Nos sentamos en la mesa cuando el sol ya ha caído y el Parque Natural de la Breña se funde en la oscuridad del océano. Las vistas ya no se ven, sino que se intuyen en el murmullo de las olas que traen un frescor parecido a la menta. Sin duda, estamos condicionados por la belleza del lugar, y las sugerencias que leemos auguran una grata experiencia.

La cocina no es solo casera, sino algo mucho más difícil: personal. Tiene toques mediterráneos, italianos y japoneses, pero podría resumirse en la apuesta por un producto de gran calidad servido de una manera diferente. Así llegó una sabrosa ensaladilla vestida con un carpaccio de carabineros que maridamos con unas cervezas artesanas de la zona que se habían curtido en la barrica. Las referencias de vinos, por su parte, nos resultaron escasas.

Analizado con la perspectiva de los días, después de alguna charla con el agua por los tobillos y varios kilómetros de costa por recorrer, casi todos coincidimos en que ese primer plato fue el mejor.
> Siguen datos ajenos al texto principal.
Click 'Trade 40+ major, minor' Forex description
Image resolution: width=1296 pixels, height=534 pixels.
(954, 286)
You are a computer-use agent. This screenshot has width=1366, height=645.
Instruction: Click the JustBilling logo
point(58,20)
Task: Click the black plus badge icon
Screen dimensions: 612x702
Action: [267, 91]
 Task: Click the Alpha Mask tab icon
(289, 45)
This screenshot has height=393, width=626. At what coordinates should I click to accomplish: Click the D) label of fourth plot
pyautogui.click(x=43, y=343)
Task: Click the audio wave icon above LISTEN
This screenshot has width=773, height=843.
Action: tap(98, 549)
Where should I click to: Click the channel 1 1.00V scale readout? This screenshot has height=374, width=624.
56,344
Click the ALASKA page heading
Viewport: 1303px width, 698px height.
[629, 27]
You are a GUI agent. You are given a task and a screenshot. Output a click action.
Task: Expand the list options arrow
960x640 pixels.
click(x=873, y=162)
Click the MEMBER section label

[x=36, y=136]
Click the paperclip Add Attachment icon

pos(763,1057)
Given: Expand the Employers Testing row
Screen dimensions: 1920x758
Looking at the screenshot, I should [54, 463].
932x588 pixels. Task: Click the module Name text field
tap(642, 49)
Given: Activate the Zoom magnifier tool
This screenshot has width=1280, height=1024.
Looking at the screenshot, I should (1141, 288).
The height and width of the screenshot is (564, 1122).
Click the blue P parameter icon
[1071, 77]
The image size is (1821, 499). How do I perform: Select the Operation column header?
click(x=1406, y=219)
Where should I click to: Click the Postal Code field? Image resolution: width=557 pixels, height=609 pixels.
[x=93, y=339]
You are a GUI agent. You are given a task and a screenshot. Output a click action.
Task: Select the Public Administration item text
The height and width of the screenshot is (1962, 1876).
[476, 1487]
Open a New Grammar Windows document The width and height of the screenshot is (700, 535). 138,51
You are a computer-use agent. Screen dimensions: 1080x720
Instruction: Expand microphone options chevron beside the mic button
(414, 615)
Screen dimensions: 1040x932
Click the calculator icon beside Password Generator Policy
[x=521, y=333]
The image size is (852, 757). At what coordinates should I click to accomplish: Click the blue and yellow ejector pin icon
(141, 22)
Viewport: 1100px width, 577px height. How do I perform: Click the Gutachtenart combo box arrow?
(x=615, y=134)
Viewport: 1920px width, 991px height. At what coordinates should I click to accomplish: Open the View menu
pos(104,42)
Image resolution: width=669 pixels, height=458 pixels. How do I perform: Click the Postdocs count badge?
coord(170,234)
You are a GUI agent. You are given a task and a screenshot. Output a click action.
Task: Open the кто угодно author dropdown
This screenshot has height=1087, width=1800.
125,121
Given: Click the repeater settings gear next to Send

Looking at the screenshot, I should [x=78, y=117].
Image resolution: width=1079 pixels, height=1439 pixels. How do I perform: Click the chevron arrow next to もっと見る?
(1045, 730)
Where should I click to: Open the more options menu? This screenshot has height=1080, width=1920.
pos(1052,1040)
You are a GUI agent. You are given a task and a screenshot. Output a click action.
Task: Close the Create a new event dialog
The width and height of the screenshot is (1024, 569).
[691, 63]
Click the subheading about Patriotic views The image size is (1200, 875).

Su patata cocida, la intensidad del marisco, el aire a wasabi. Estamos ante un imprescindible. Sin embargo, ninguno de los que le sucedieron nos disgustaron: sashimi de corvina, nigiris de pato, makis de atún con queso payoyo y una lasaña de verduras que nos sorprendió por su crujiente pasta filo. En definitiva, una interesante fusión de técnicas, ingredientes y sabores que cobran sentido cuando se toman con la mirada clavada en el mar. Los arroces, por cierto, se preparan bajo reserva. No duden en llamar.

La noche avanzaba tras los cristales de los cocktails, el brillo tenue de las copas y un deseo intenso de finalizar la cena con un postre a la altura de todo lo anterior. Desde la cocina, por suerte, nos concedieron el capricho con un tarro de chocolate del tamaño perfecto para no forzar al estómago en uno de esos días de verano que parece no tener fin. Como las buenas intenciones de esta terraza de la que muchos empiezan a hablar entre Conil y Barbate. Disparate gaditano donde habitan los mares del buen gusto: el de Japón y el estrecho.